**TEXT PASSAGE**

=====

Tuesday, January 27, 2009
$200.00 for my abortion! $8.00 for a box of good condoms! Consequences for not investing in the condoms....... priceless!
I had grown up with all the creature comforts but now I was trying to make it with my son. So without the approval of my mother, who for lack of a better word was better at keeping up appearances, I moved into a one bedroom apartment in a low income neighborhood. My son and I lived on a meager budget of only $409 per month.
Although I grew up in a house with two parents, two cars, plenty of food, clothes and toys, my son and I made a game out of chasing the cockroaches in our humble abode. After several weeks of gunshots it wasn’t long before we had to move.
He laid the money on the nightstand like I was a just another chick. It was 1991 and I’d met who I thought was the “GUY” that I thought this time “loved” me. This time I just knew “it” would last because he was a Sergeant in the Marine Corps, Honor, Courage, and Commitment right? Wrong! Even in 1991 I could tell no one except my best friend from high school that I was pregnant again. I already had a son and though I’d “slipped” up I did have plans for my life. She agreed to take the hour long bus ride with me to the Planned Parenthood Clinic to have the procedure performed.

=====

(Stored data)
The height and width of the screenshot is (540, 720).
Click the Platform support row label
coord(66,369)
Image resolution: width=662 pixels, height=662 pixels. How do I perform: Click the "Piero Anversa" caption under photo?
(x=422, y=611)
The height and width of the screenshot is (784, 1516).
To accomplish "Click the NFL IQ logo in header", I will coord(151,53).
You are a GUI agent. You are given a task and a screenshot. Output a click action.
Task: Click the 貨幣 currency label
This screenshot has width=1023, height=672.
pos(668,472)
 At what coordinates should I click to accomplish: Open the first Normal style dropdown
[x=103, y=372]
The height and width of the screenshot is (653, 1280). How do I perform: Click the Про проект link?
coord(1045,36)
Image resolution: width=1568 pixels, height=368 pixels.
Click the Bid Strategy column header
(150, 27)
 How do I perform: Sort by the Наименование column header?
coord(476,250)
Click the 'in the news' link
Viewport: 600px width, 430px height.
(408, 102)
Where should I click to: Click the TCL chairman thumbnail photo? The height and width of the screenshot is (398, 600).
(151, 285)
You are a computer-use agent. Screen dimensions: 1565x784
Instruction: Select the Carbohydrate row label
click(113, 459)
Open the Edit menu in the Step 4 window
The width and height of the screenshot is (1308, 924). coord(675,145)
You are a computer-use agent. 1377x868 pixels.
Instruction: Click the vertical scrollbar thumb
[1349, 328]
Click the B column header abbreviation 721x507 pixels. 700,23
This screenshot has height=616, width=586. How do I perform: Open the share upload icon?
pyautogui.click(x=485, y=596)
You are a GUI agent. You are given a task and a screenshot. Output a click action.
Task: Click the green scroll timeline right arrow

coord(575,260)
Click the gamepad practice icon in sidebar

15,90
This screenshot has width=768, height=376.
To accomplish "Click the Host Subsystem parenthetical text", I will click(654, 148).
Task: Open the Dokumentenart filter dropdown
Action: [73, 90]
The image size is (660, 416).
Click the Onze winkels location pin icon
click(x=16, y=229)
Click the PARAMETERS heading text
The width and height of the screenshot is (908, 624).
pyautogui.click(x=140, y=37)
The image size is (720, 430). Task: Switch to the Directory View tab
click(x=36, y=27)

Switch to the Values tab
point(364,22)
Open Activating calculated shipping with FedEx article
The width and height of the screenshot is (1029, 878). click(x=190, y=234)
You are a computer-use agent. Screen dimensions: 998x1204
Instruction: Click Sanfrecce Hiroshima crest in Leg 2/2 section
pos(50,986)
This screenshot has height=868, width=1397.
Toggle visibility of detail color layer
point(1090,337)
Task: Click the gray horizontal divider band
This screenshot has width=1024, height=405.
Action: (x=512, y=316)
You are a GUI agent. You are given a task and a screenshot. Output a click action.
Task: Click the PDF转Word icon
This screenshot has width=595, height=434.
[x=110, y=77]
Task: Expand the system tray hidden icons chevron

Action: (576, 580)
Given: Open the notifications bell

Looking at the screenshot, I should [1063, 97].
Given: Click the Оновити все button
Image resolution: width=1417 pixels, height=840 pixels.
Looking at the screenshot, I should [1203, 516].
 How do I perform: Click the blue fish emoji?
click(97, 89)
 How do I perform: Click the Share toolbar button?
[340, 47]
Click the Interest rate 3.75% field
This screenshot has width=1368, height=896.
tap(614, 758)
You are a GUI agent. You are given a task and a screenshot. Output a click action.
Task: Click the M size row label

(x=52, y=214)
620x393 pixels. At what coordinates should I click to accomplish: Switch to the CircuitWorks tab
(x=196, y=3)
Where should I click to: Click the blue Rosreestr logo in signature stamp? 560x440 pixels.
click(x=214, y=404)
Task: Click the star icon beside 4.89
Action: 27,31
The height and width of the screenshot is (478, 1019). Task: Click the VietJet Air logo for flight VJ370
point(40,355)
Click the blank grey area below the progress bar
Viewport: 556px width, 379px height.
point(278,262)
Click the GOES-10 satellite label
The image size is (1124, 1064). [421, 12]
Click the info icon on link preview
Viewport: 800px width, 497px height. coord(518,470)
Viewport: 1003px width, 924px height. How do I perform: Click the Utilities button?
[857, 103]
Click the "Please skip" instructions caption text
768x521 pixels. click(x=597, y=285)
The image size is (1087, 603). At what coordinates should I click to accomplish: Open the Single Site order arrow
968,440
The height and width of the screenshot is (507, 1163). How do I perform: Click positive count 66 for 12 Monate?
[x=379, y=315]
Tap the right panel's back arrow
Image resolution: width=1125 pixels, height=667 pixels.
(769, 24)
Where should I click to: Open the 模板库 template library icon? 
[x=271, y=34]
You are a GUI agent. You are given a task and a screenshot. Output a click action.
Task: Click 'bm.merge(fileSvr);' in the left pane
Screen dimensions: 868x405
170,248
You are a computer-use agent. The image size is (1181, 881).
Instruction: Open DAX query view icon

=====

**ACTIONS TO TAKE**
1. In the blog post, what was the monthly budget that the writer and the writer's son lived on?
2. Reproduce verbatim the portion of the blog post from "Tuesday, January 27, 2009" to "only $409 per month.".

**EXPECTED RESULTS**
1. $409 per month

2.
Tuesday, January 27, 2009
$200.00 for my abortion! $8.00 for a box of good condoms! Consequences for not investing in the condoms....... priceless!
I had grown up with all the creature comforts but now I was trying to make it with my son. So without the approval of my mother, who for lack of a better word was better at keeping up appearances, I moved into a one bedroom apartment in a low income neighborhood. My son and I lived on a meager budget of only $409 per month.